_Problem_: Find "The image size", then copy its line and every later line of the entries exactly through the end, leaving all pictures out.

---------- Supplied material ----------

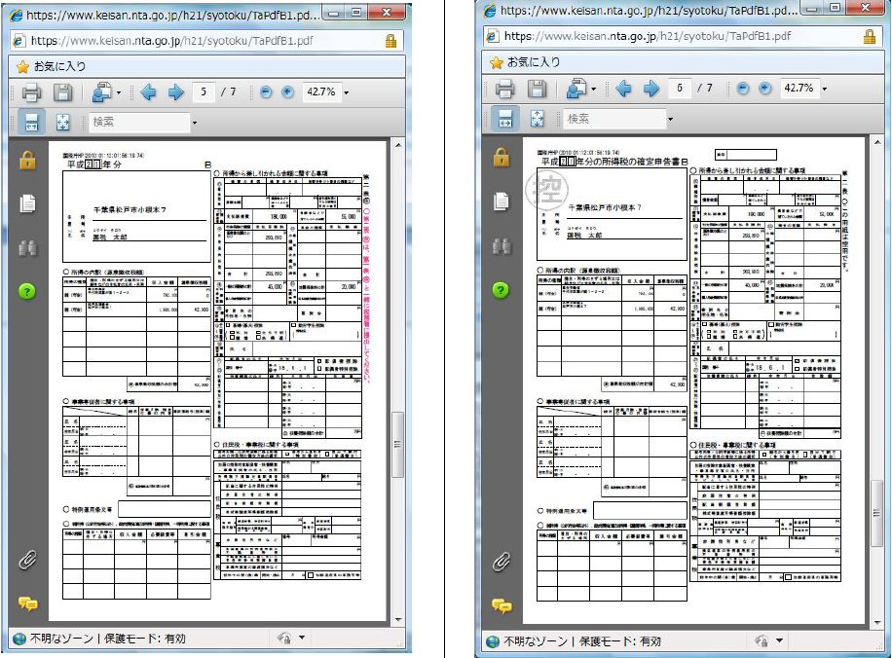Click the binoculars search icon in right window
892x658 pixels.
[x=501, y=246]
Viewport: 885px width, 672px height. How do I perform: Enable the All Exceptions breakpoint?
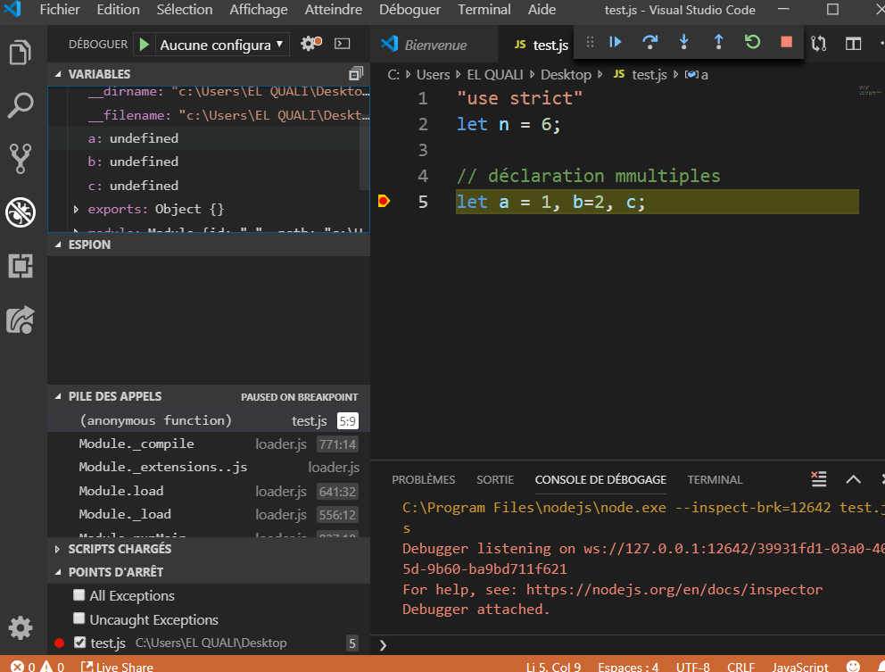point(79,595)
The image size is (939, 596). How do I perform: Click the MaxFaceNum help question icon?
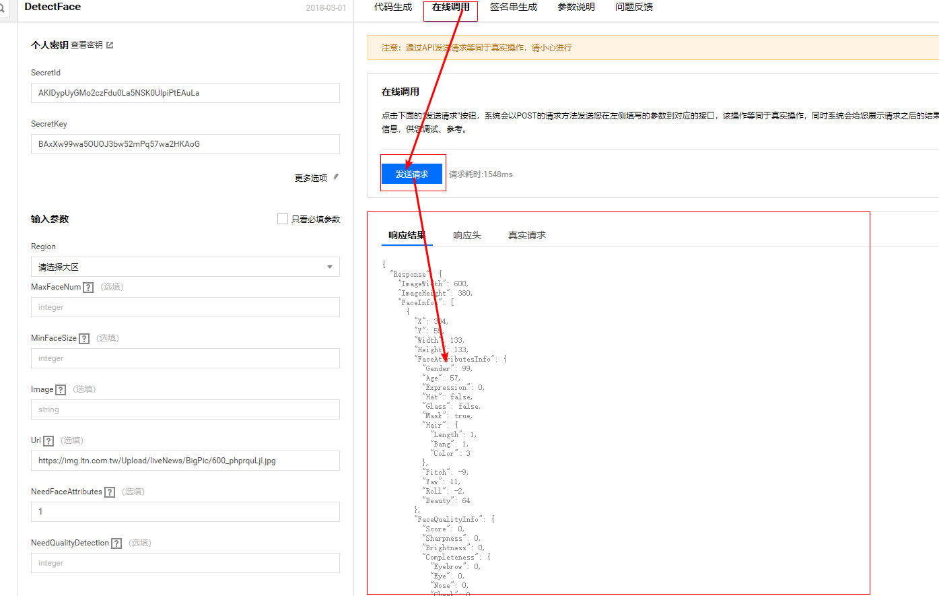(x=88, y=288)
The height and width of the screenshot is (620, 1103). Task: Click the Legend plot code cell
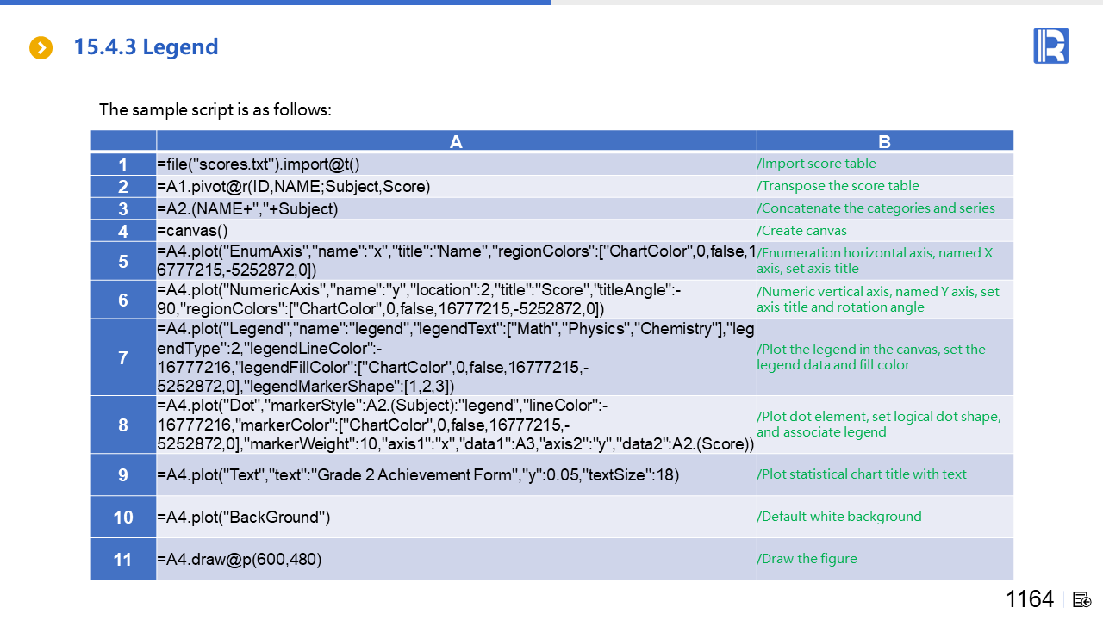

----------

_Problem solution_:
The image size is (939, 596). How do I perform: Click the MaxFaceNum help question icon?
(x=88, y=288)
The height and width of the screenshot is (620, 1103). Task: Click the Legend plot code cell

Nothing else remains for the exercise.